NetBSD-Bugs archive
[Date Prev][Date Next][Thread Prev][Thread Next][Date Index][Thread Index][Old Index]
kern/41579: siista driver interrupt and command completion handling broken
>Number: 41579
>Category: kern
>Synopsis: siista driver interrupt and command completion handling broken
>Confidential: no
>Severity: serious
>Priority: high
>Responsible: kern-bug-people
>State: open
>Class: sw-bug
>Submitter-Id: net
>Arrival-Date: Fri Jun 12 10:45:00 +0000 2009
>Originator: Wolfgang Stukenbrock
>Release: NetBSD 5.0
>Organization:
Dr.

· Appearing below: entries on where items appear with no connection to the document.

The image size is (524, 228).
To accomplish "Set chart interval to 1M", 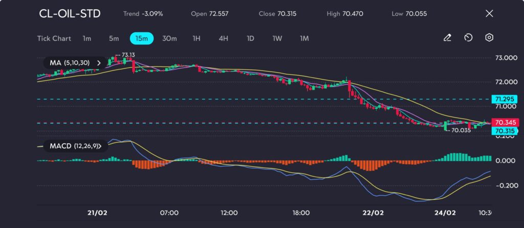I will coord(304,38).
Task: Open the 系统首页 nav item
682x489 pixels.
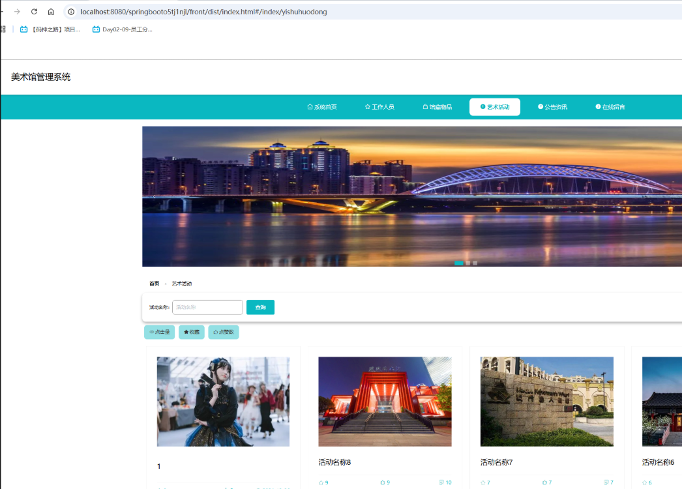Action: coord(322,107)
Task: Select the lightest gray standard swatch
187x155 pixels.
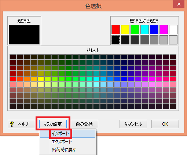Action: pos(173,40)
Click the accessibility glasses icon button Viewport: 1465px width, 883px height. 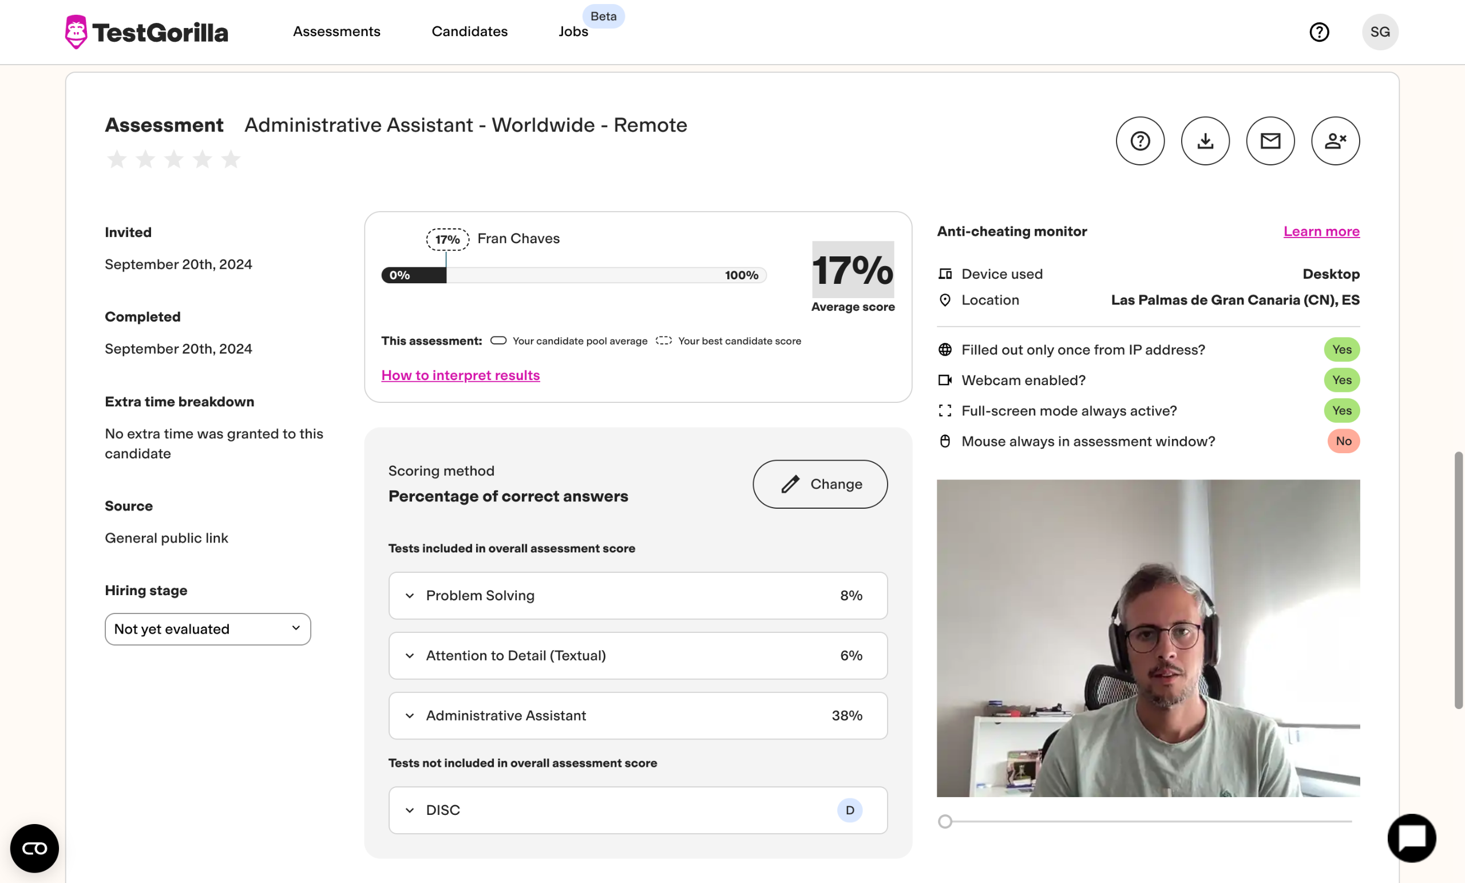point(34,848)
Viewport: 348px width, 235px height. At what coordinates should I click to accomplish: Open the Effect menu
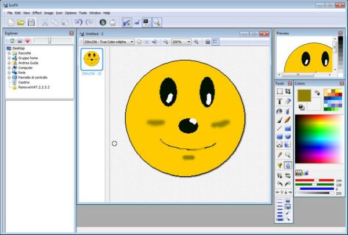point(37,12)
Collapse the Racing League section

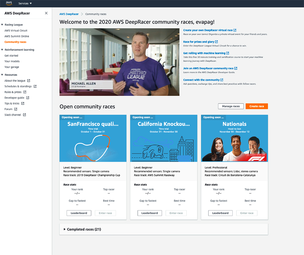pos(2,25)
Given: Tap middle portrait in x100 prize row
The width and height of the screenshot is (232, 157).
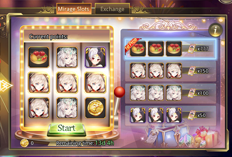Looking at the screenshot, I should (x=156, y=93).
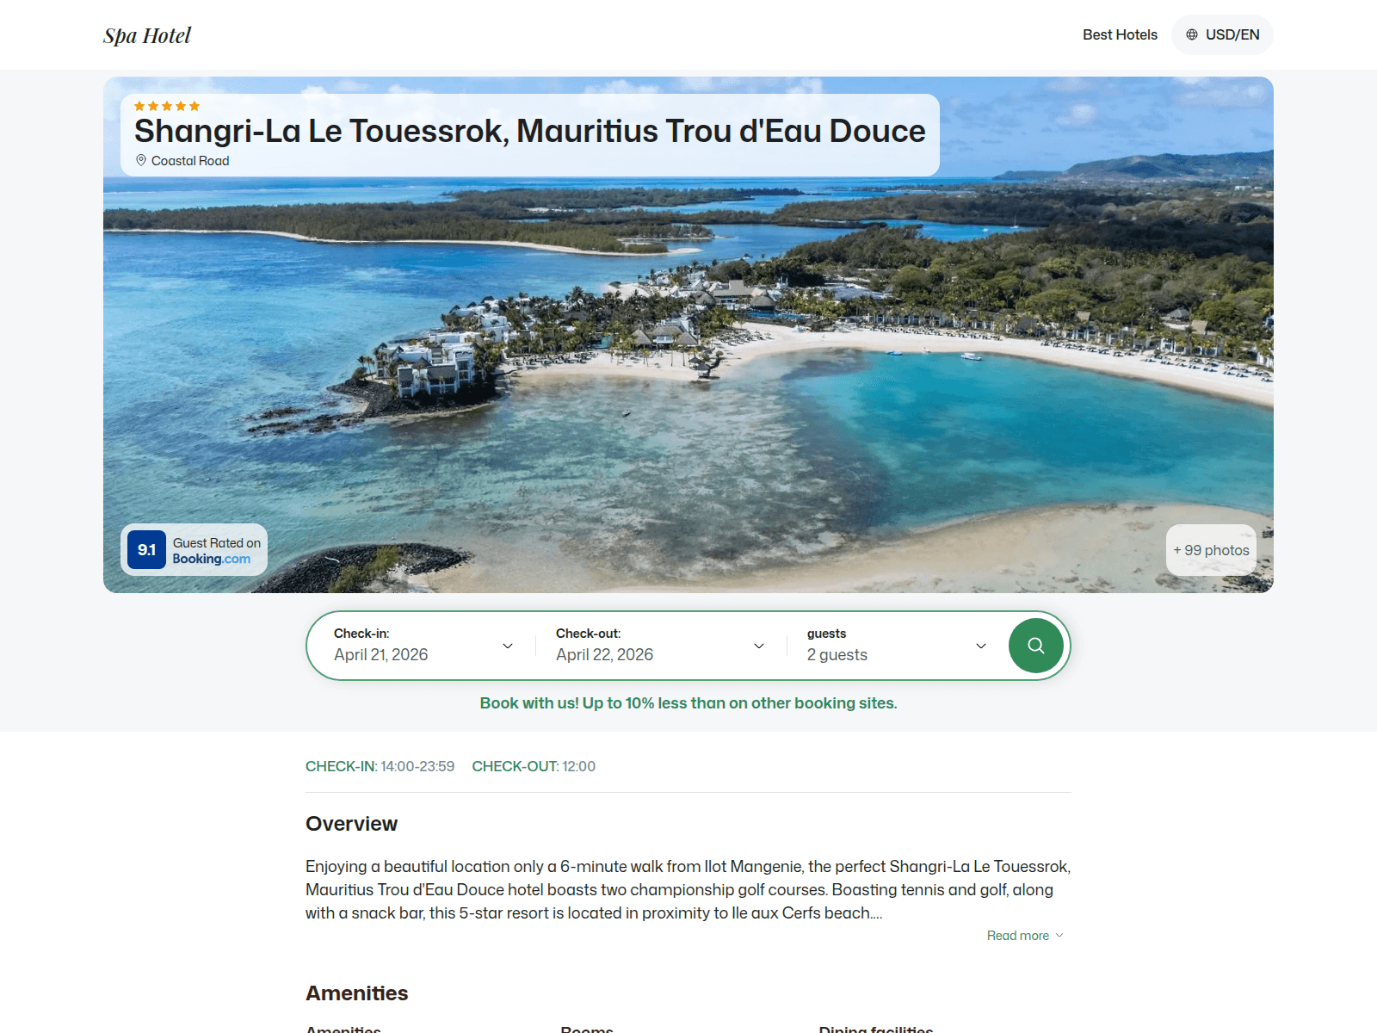
Task: Click the 2 guests field
Action: [x=897, y=646]
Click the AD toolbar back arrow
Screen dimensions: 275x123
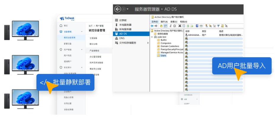(152, 26)
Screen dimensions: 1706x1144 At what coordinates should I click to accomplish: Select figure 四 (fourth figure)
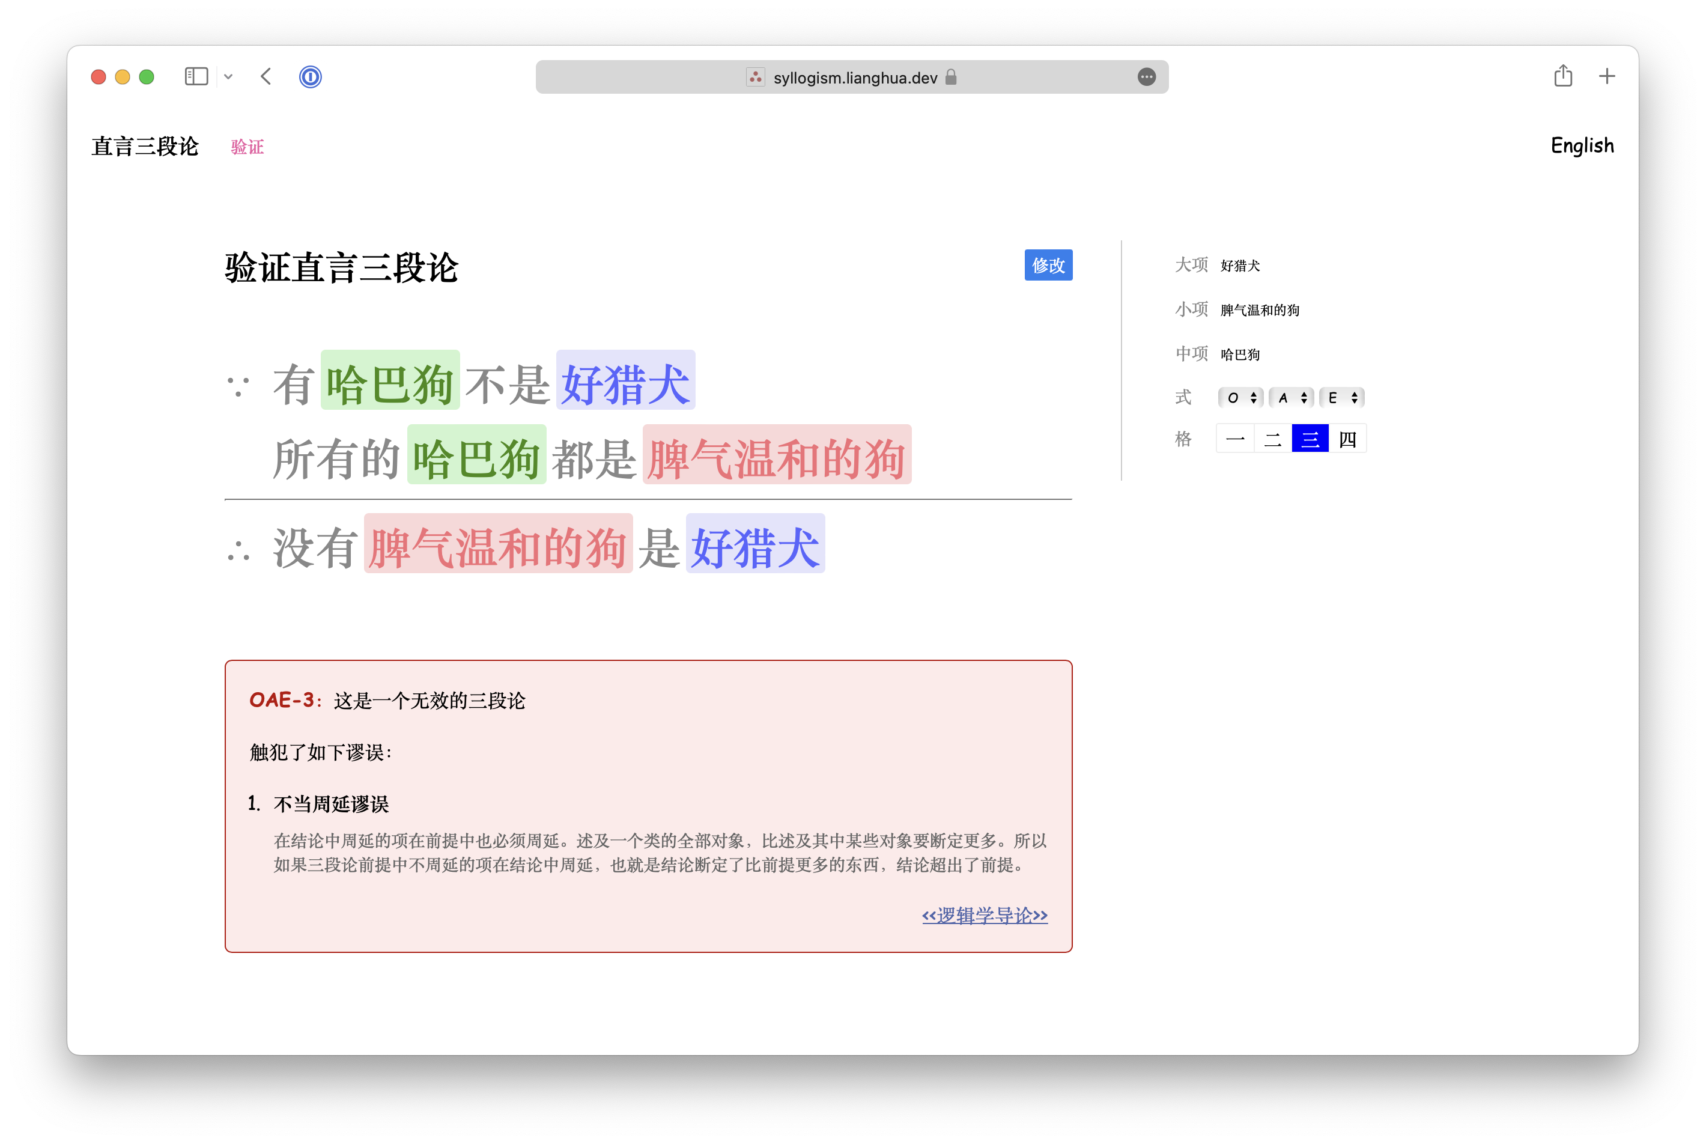[x=1347, y=439]
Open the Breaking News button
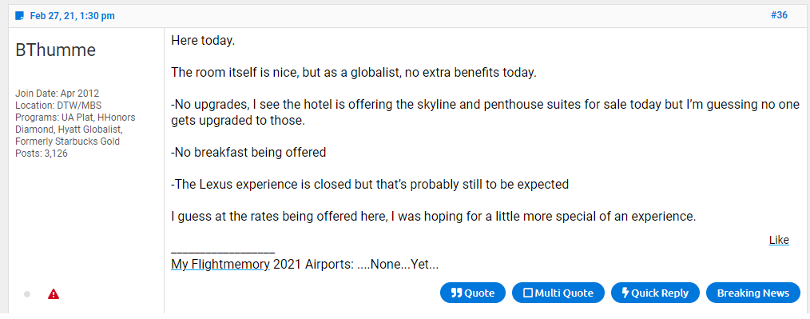 click(x=752, y=293)
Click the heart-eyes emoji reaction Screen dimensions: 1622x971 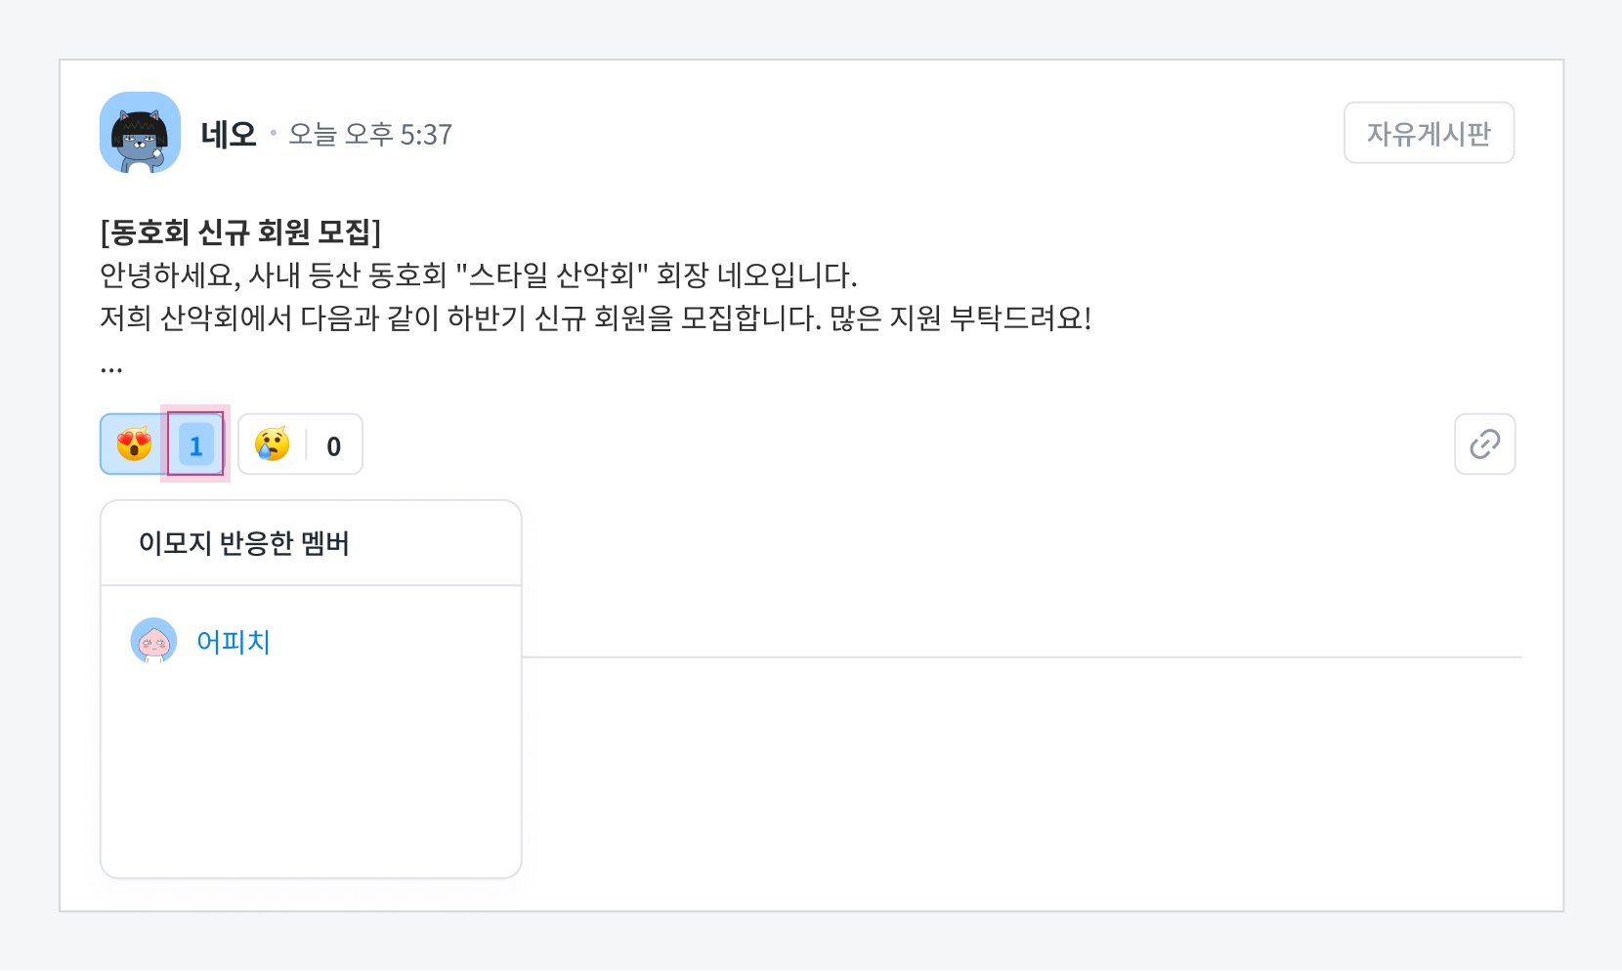[x=135, y=444]
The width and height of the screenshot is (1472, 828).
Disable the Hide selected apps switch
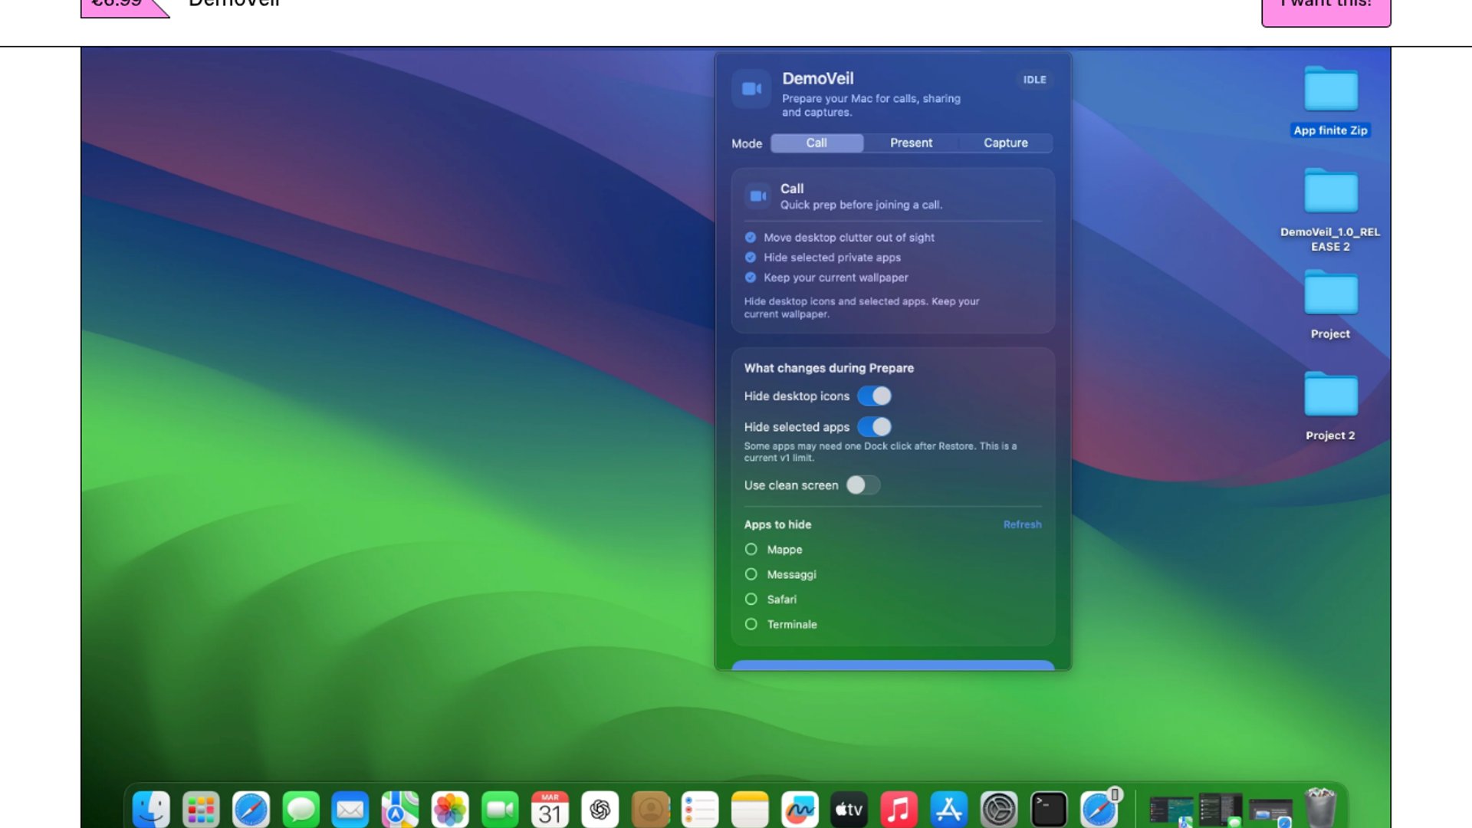(874, 427)
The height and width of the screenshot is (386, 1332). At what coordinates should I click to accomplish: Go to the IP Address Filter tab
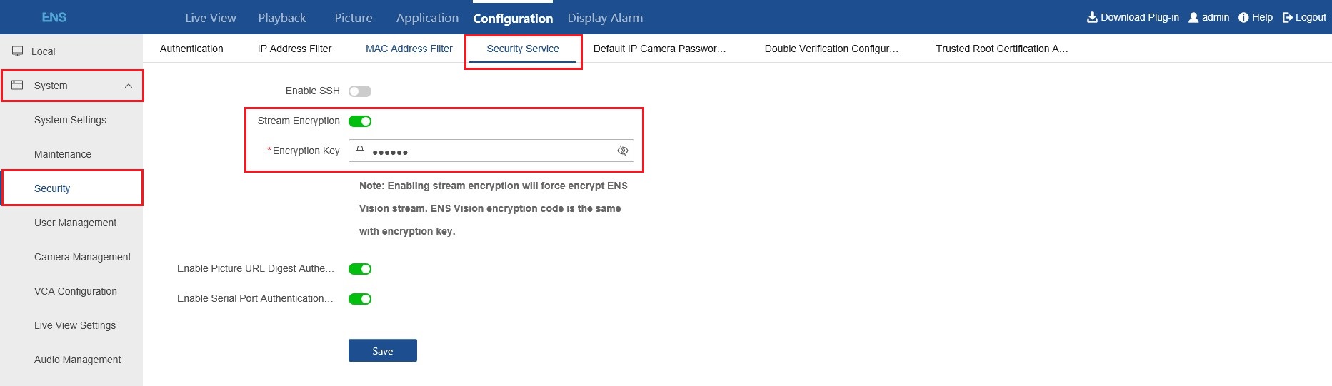point(294,49)
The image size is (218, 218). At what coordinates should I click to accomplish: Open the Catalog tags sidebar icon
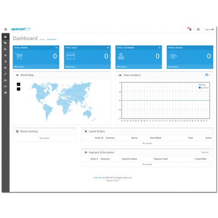(5, 43)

Nagler & Company GmbH
>Environment:
System: NetBSD s012 4.0 NetBSD 4.0 (NSW-S012) #9: Fri Mar 13 12:31:52 CET 2009
wgstuken@s012:/usr/src/sys/arch/amd64/compile/NSW-S012 amd64
Architecture: x86_64
Machine: amd64
>Description:
Our systems with io-cards that uses the siisata driver has locked up
after a short time all the time.
I've analysed the problem and located two errors in the driver.
1. if a command completes very fast after it has been started while the
interrupt handling is still running for that port, the driver
clears any pending interrupt on interrupt routine exit for the port.
This may clear the next pending interrupt, if it is already present.
2. if a bio-command runs into timeout, the completion routine does not
check for the timeout condition and the failed transfer never gets
to the ata-routines. (the code in the atapi-completion routine is
broken too.)
The cause for the first problem is a general error in the interrupt
code. You may never get some interrupt conditions, process them and
clear it (or all interrupts as done by the driver) later.
The driver must clear the interrupt conditions that it is gooing to
process immidiatly after determining the set of conditions and before it
starts processing of the conditions. Otherwise there is a risk of
loosing some conditions.
The patch below will correct this behavior. The automatic clear of the
completion interrupt by reading the slot-status is disabled
for security reasons by the patch. It makes no longer sence to use it
anymore and makes debugging of the driver very hard ...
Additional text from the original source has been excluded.